“Oxenfree” Review: A roller coaster that only goes multi-dimensional

Bethany Berg, Photo Editor

Five teenagers of Camena High’s junior class sneak away to the semi-remote Edwards Island for the night, a last hurrah to celebrate their new high school senior status. Seems like your everyday teenagers-making-stupid-decisions kind of plot, right? That’s until you’re opening temporal tears in the universe, being bounced around different timelines by unseen forces and experiencing time loops to parallel universes – all on the same night.

“Oxenfree” is a mystery hunter’s masterpiece. It’s got everything – multi-layered characters, believable dialogue, secret messages, dark pasts, quick decision making that impacts the timeline of the game itself – that all makes for a game experience that will entertain and interest you for the entirety of its single-player, multi-branching 8 hour game.

In the game, you play Alex, a young girl who is attending the “end of year celebration” with her new step-brother Jonas and friends Clarissa and Nona. The event’s been planned by Alex’s “best friend since toddler-hood:” Ren. But when they arrive at the island, there is no extravaganza awaiting them. Instead, there’s a ghostly rift that Alex accidentally opens, and spends most of “Oxenfree” trying to fix. On the island, your most important tool will be your radio, which you’ll use to find strange frequencies, sounds or music that includes scattered messages specific to the island that, in time, will explain your burning question: what the hell is going on?

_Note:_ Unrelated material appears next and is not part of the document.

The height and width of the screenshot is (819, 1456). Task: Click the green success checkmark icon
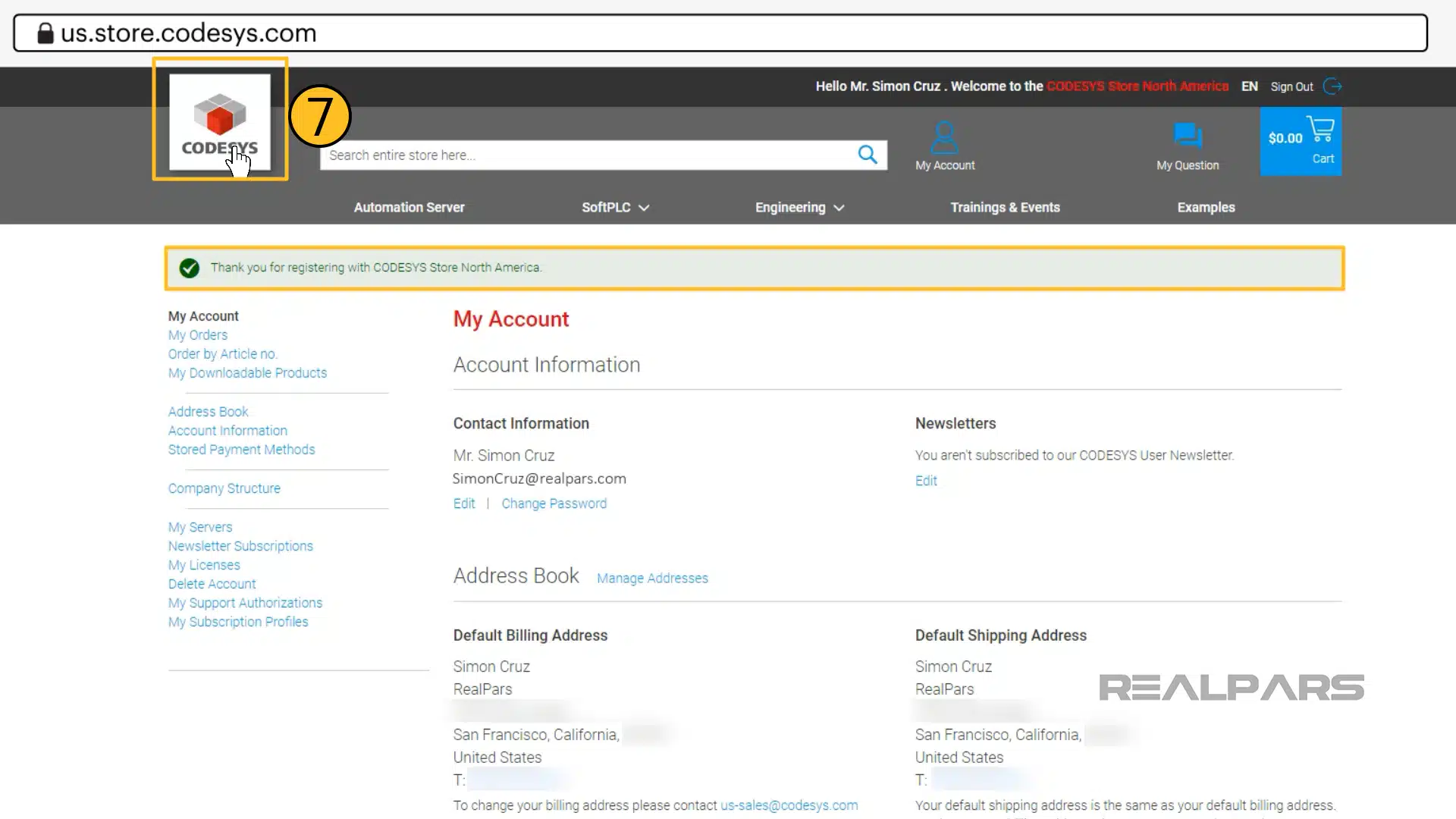pos(189,268)
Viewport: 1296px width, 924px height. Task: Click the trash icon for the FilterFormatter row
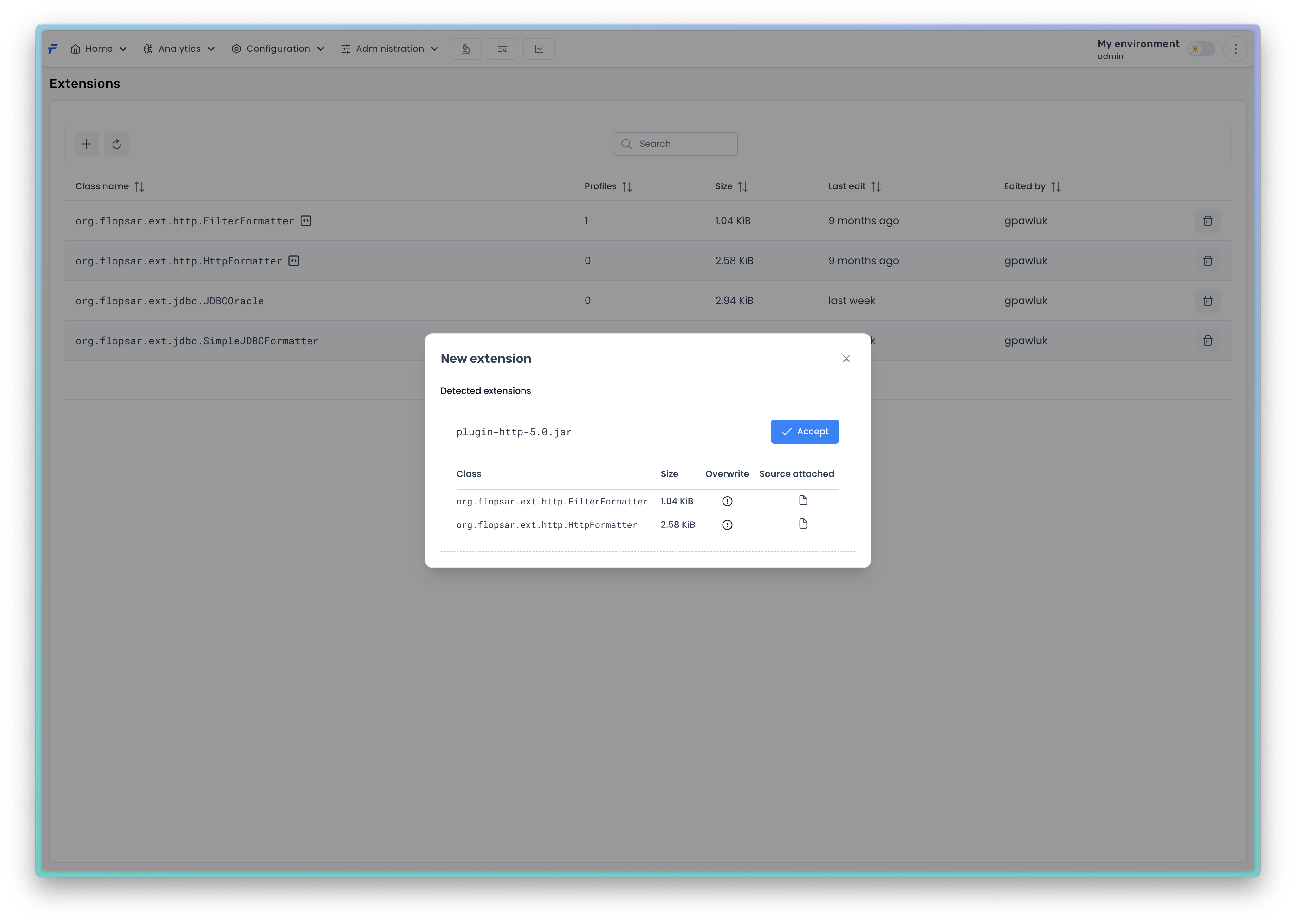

One of my favorite features, and what “Oxenfree” is quickly picking up fame for is its quick-speed and varied dialogue. In-game dialogue realistically resembles real-life dialogue, where the characters are almost constantly conversing, and if you aren’t quick enough to make a decision on what to say, the opportunity, quite literally, fades away.

Now “Oxenfree” isn’t a scare-your-socks-off kind of horror game, but it isn’t your slow-paced game of family Clue, either. It’s an adventure that leaves you curious for the answers hiding in plain sight, the game constantly skirting around its own truth. It doesn’t have any jump scares, but includes everything from traumatic events, to muted and dramatic color schemes, flashing images, distorted voices, radio static and even the storyline that makes itself known prominently from the very beginning and yet, leaves you with even more questions than you began with – gives “Oxenfree” its own specific, unsettling aura. By the time I was finished playing my first time around, I was already thinking of my second playthrough, what decisions I’d change, what other endings I could try for.

My favorite thing about “Oxenfree”? The hidden mystery. Yeah, you can go through and finish the game easy, be done and move on, but there’s more to it if you go looking. Hidden Morse Code messages that change as time passes in the game, alluding to the alternate reality game written inside of “Oxenfree” itself, is said to lead to real life phone numbers and locations. In the week-long span of research (long nights of playing the game, decoding and message-board surfing) no one has completely figured out where all of the clues lead to – yet. But if you’re interested, now’s the time to join the search!

This supernatural thriller is a little on the pricier side, $20 on Steam, but it works on multiple systems: Windows, Mac, and the XBOX One. For all of its branching paths, spectacular art style, complex characters, slowly revealed mystery, and hidden messages leading into it’s own alternate reality game, “Oxenfree” feels more than just two-dimensional, making it one of the best I’ve played to date.